● **Requirement**: Would you please give every entry again exactly, without the pictures?

● **Information given**:
****************************************

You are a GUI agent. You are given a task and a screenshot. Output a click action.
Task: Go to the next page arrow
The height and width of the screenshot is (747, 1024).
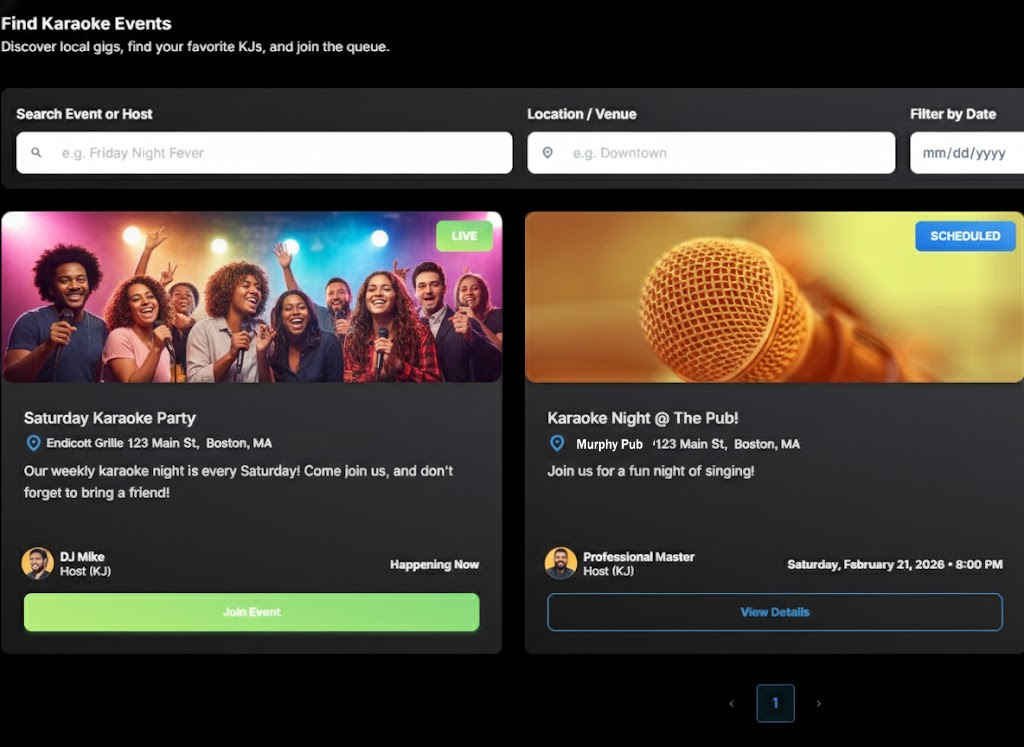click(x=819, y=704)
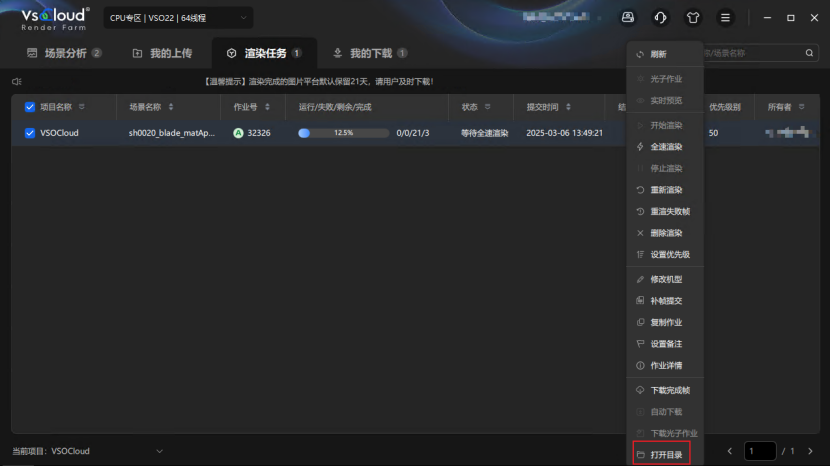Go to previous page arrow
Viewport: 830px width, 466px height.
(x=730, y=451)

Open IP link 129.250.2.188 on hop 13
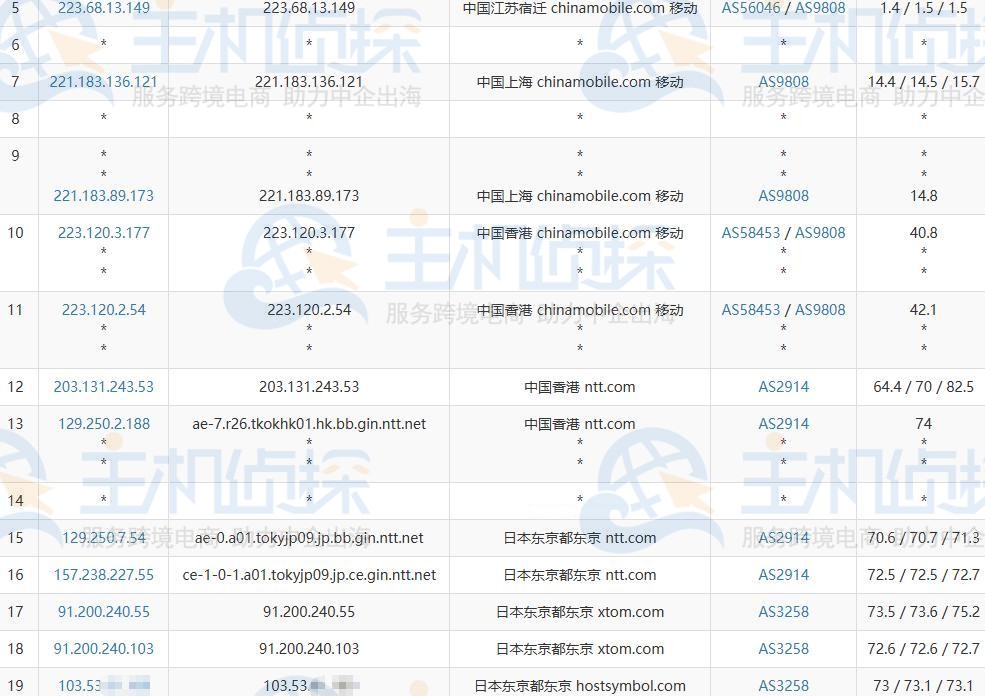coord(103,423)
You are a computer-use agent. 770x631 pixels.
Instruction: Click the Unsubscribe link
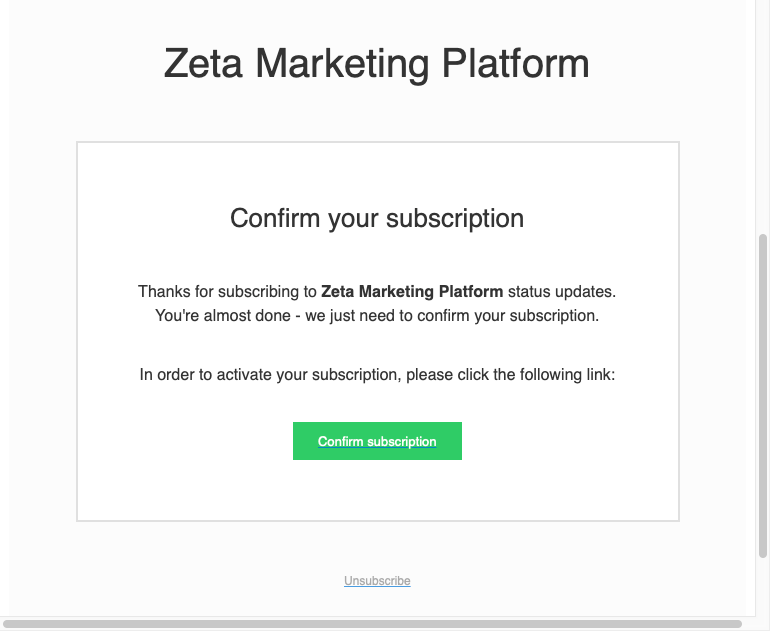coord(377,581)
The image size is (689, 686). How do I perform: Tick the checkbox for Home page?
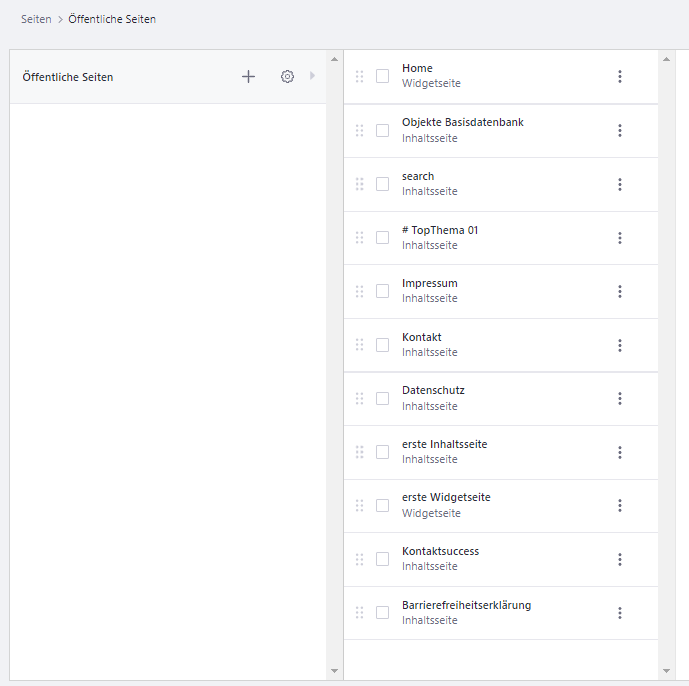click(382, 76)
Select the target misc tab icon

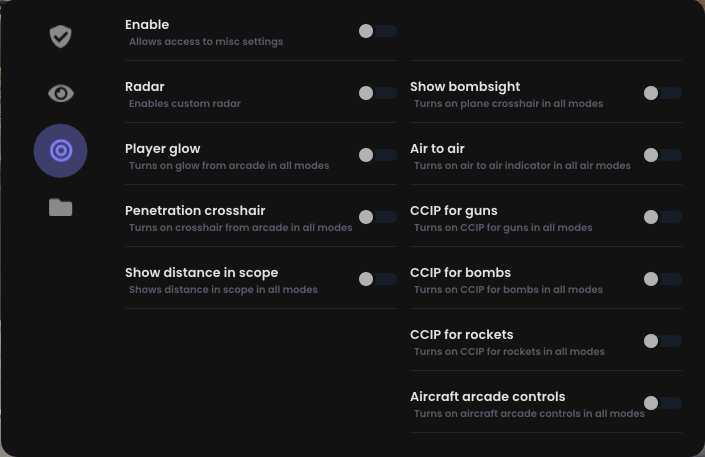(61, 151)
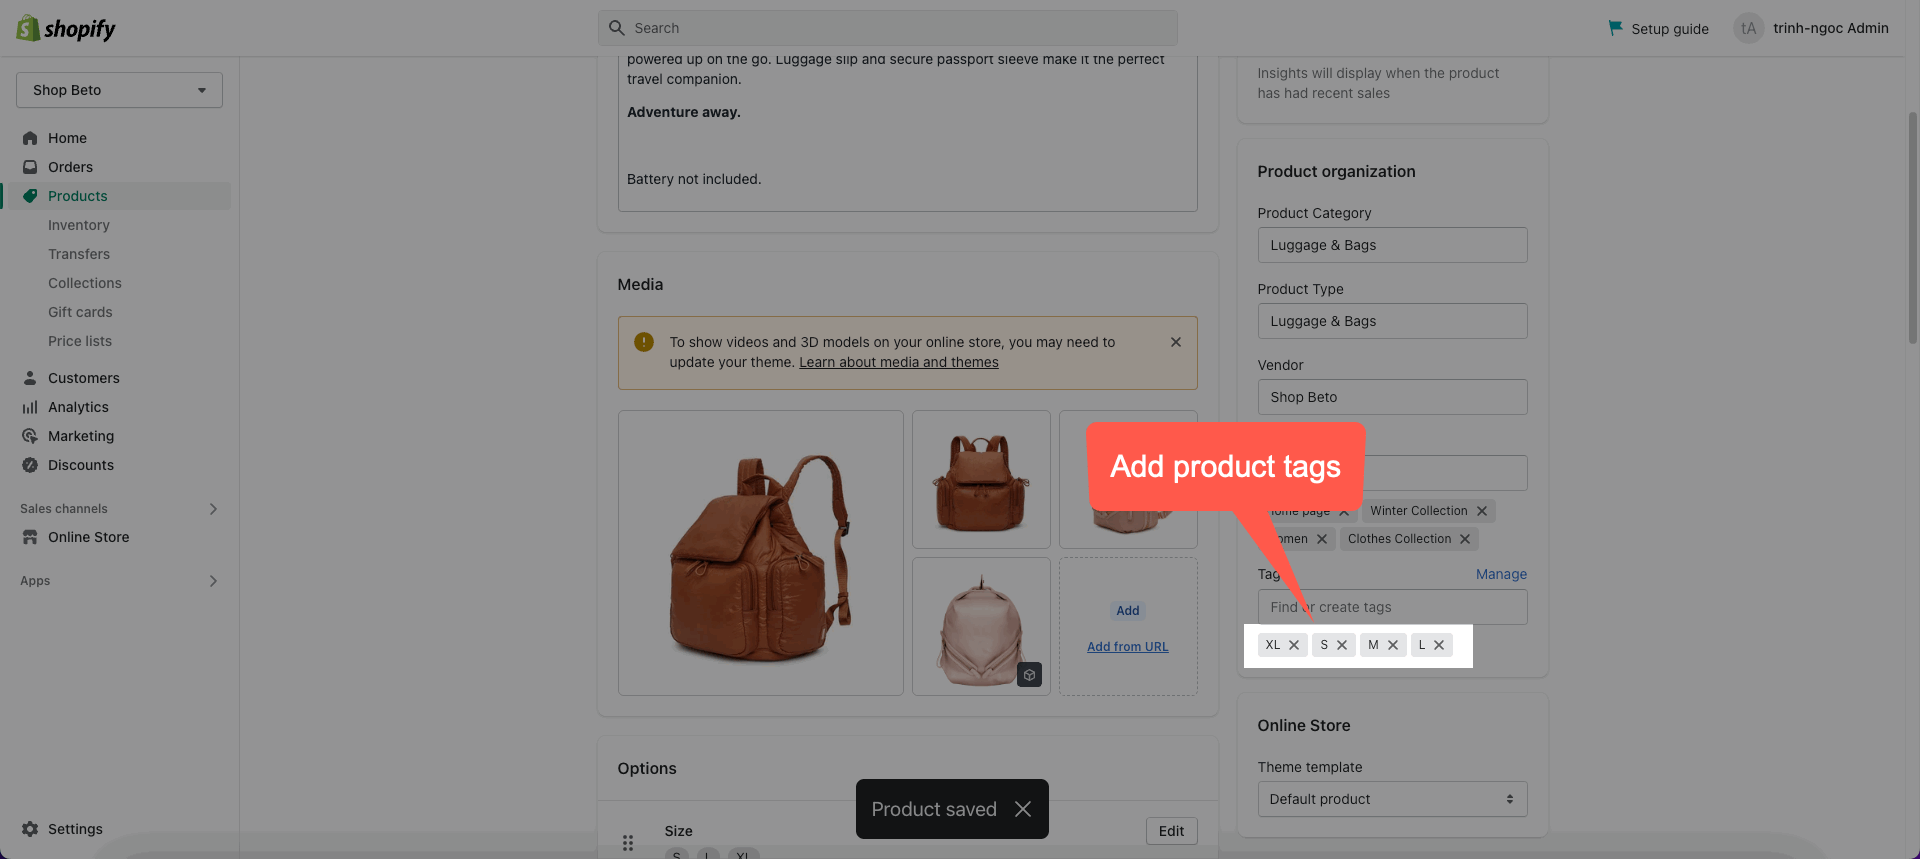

****************************************

● **Task answer**:
You are a GUI agent. You are given a task and a screenshot. Output a click action.
Task: Go to the next page arrow
The height and width of the screenshot is (747, 1024).
click(x=819, y=704)
Go to previous page arrow
Viewport: 830px width, 466px height.
(x=730, y=451)

Open IP link 129.250.2.188 on hop 13
coord(103,423)
You are a computer-use agent. 770x631 pixels.
Instruction: Click the Unsubscribe link
coord(377,581)
The image size is (689, 686). How do I perform: Tick the checkbox for Home page?
click(382, 76)
Select the target misc tab icon

(61, 151)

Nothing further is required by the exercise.